What is needed is an exact transcription of every entry below, with the pictures left out.

* * *

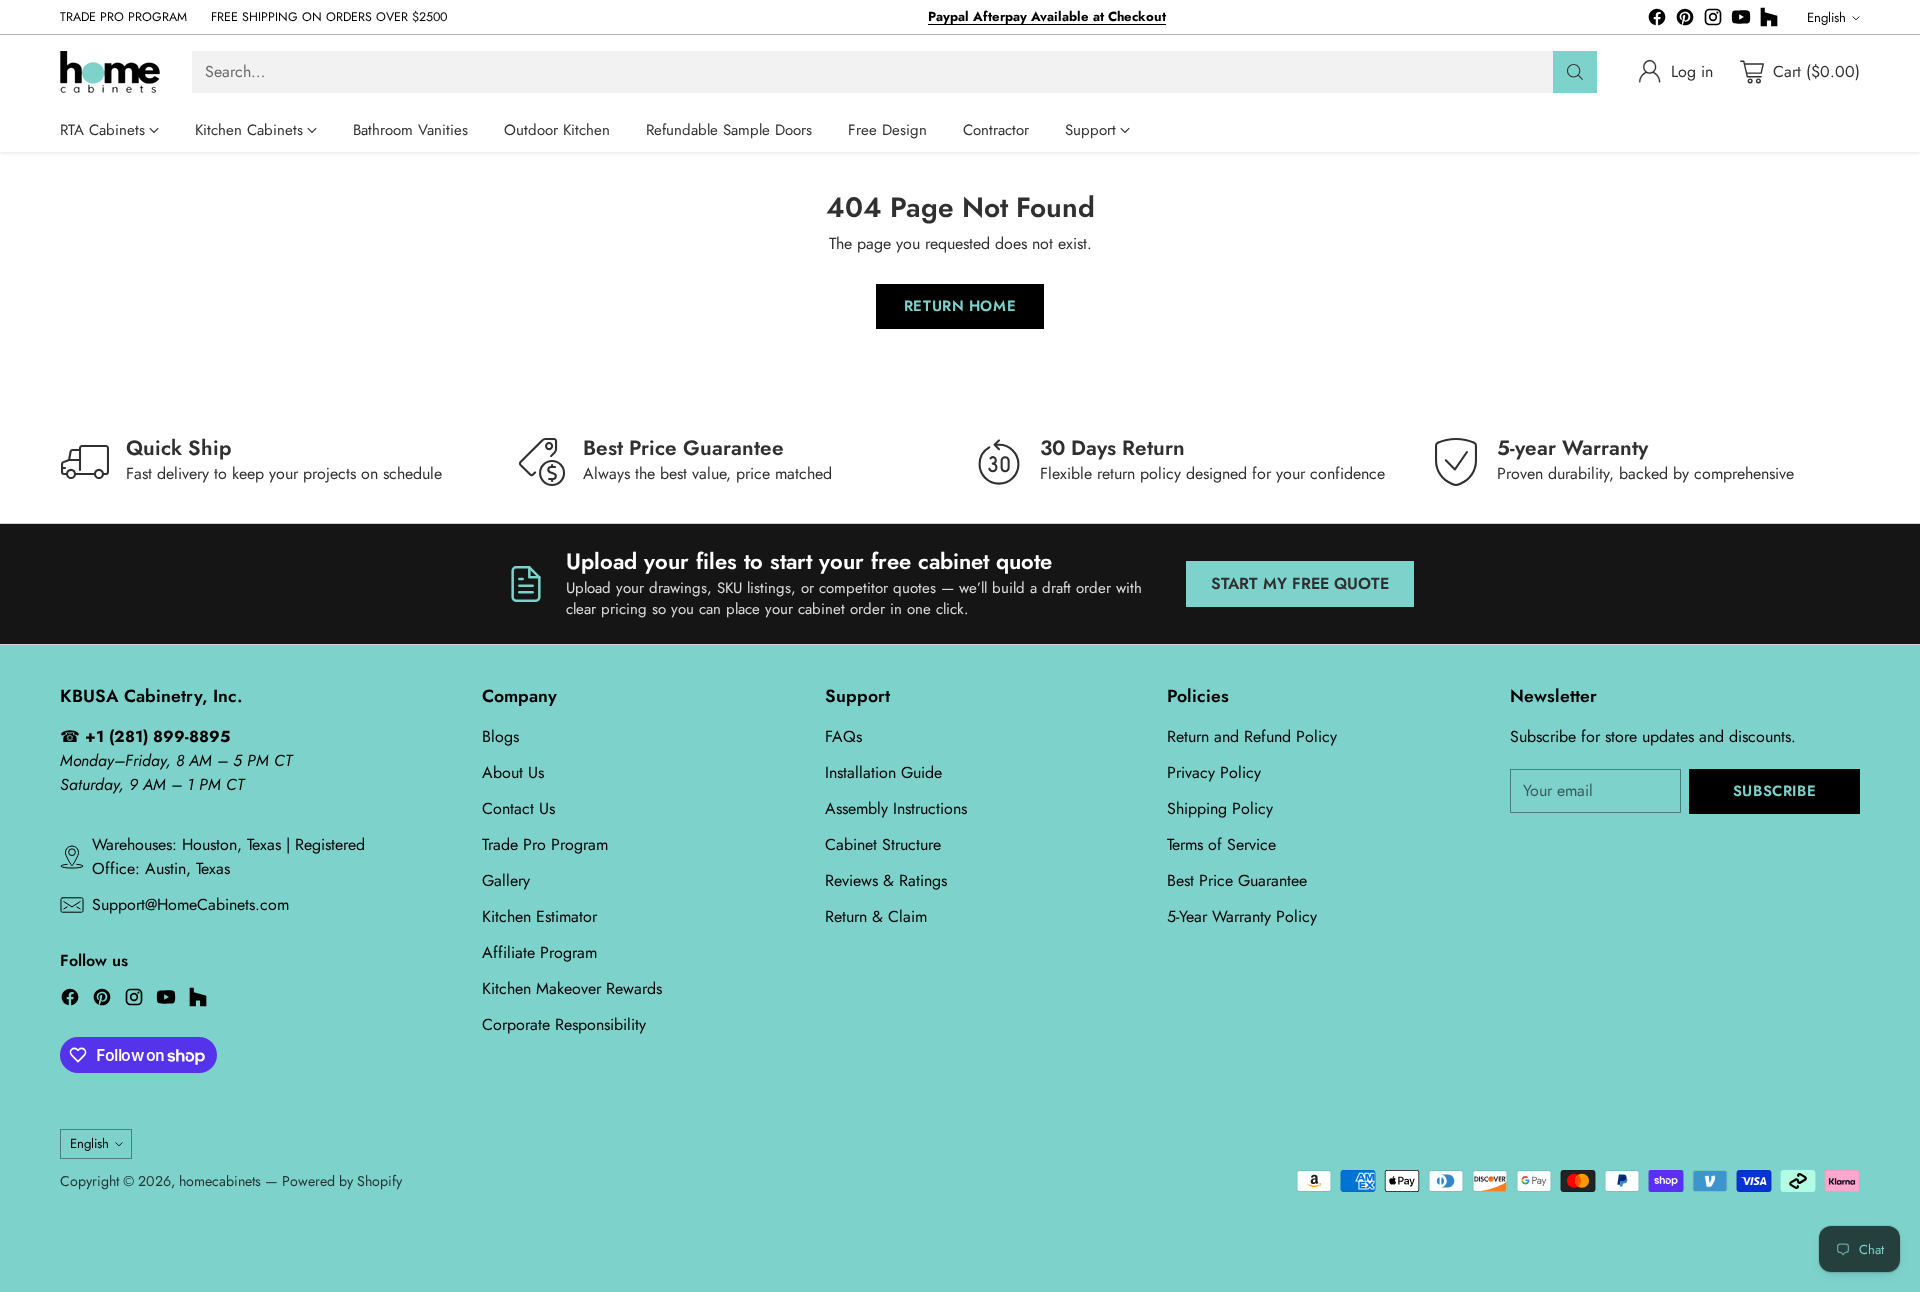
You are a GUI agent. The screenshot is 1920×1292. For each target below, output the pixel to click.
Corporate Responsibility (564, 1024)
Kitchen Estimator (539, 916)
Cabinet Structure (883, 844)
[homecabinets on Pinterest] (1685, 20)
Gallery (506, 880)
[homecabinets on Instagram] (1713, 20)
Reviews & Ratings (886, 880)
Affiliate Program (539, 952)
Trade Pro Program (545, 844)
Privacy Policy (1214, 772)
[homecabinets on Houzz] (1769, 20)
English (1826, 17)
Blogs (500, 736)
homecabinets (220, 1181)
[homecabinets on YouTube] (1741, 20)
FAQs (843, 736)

* * *

§ Result for this task
You are a GUI agent. The screenshot is 1920×1292. For each target below, output the pixel to click.
Corporate Responsibility (564, 1024)
Kitchen Estimator (539, 916)
Cabinet Structure (883, 844)
[homecabinets on Pinterest] (1685, 20)
Gallery (506, 880)
[homecabinets on Instagram] (1713, 20)
Reviews & Ratings (886, 880)
Affiliate Program (539, 952)
Trade Pro Program (545, 844)
Privacy Policy (1214, 772)
[homecabinets on Houzz] (1769, 20)
English (1826, 17)
Blogs (500, 736)
homecabinets (220, 1181)
[homecabinets on YouTube] (1741, 20)
FAQs (843, 736)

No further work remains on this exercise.